Newport Beach, Calif.-based Concert Golf Partners has purchased the first mortgage on Gaillardia from Bank of the Ozarks and has expressed interest in owning the club, The Oklahoman reported. A small group of members also want to buy the club, in the hopes of bringing the property under local ownership, it was noted.
Bank of the Ozarks sold its mortgage on Gaillardia to Concert Golf in August, The Oklahoman reported, after beginning foreclosure proceedings against Gaillardia owner Phil Herrington and his Little Rock, Ark.-based private equity firm, Herrington Inc. http://clubandresortbusiness.com/2013/07/16/gaillardia-gcc-foreclosure-action-begins/
Herrington Inc. had owned and operated Gaillardia since 2003 before the property fell into receivership.
Concert Golf’s Peter Nanula, formerly the CEO of Arnold Palmer Golf Management, confirmed to The Oklahoman that his firm had purchased the note on the property and added, “We’re clearly interested,” but declined to talk further about his company’s plans, citing the ongoing foreclosure proceedings.
In 2011, Concert Golf, which describes itself on its website as “well capitalized,” announced plans to buy up to $50 million in golf course assets, paying cash for all transactions, to take advantage of steep discounts on country club properties that struggled to make it through the recession, The Oklahoman reported. Since then it has acquired four private courses in Florida and one (the Country Club at Woodmore) in the Washington, D.C. area.
The Oklahoman also reported that Jeff McDougall, President and owner of an Oklahoma City-based drilling company, JMA Energy, is leading a group of Gaillardia members who also want to purchase the club.
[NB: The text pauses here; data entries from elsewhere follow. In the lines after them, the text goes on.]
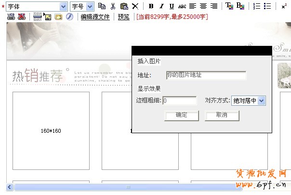Image resolution: width=291 pixels, height=195 pixels.
Task: Toggle italic formatting
Action: [x=161, y=6]
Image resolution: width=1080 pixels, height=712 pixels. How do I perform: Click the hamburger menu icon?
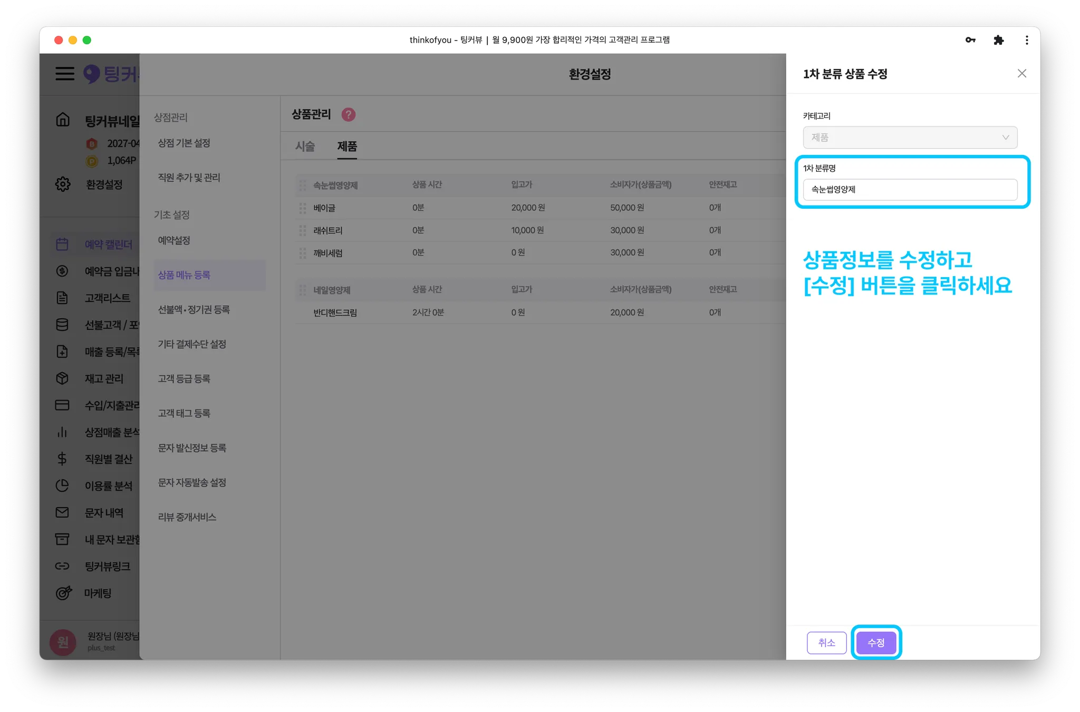65,73
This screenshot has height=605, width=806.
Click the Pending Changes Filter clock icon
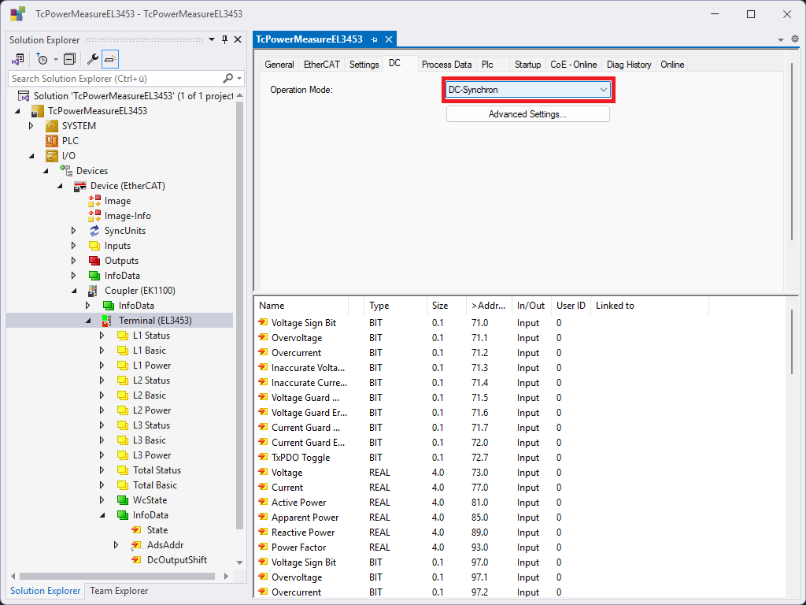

McDougall owns the largest house in the Gaillardia development, a 17,500 sq.-ft. gabled mansion with multiple chimneys on three acres, The Oklahoman reported.
“We’re interested in the club as homeowners and members of the community,” McDougall told The Oklahoman.
The group has been monitoring the foreclosure process with great interest in hopes of keeping the ownership of the club in Oklahoma City, McDougall added.
“We’re just kind of waiting and trying to stay up on what is going on with the court,” he said. “We’re just a group in the club that would like to see it locally owned. We think it’s the best thing for the community.”
Oklahoma City oilman Art Swanson, one of the founding members of Gaillardia, moved to hire a lawyer to intervene in the foreclosure proceedings on behalf of country club members earlier this year, The Oklahoman reported. Swanson is concerned that members won’t have a say in the future of the club, and that more than $2 million in membership deposits held in a club account will be erased through the foreclosure process.
Swanson also believes that Gaillardia’s membership bylaws give members the right of first refusal to purchase the club if it goes up for sale, The Oklahoman reported.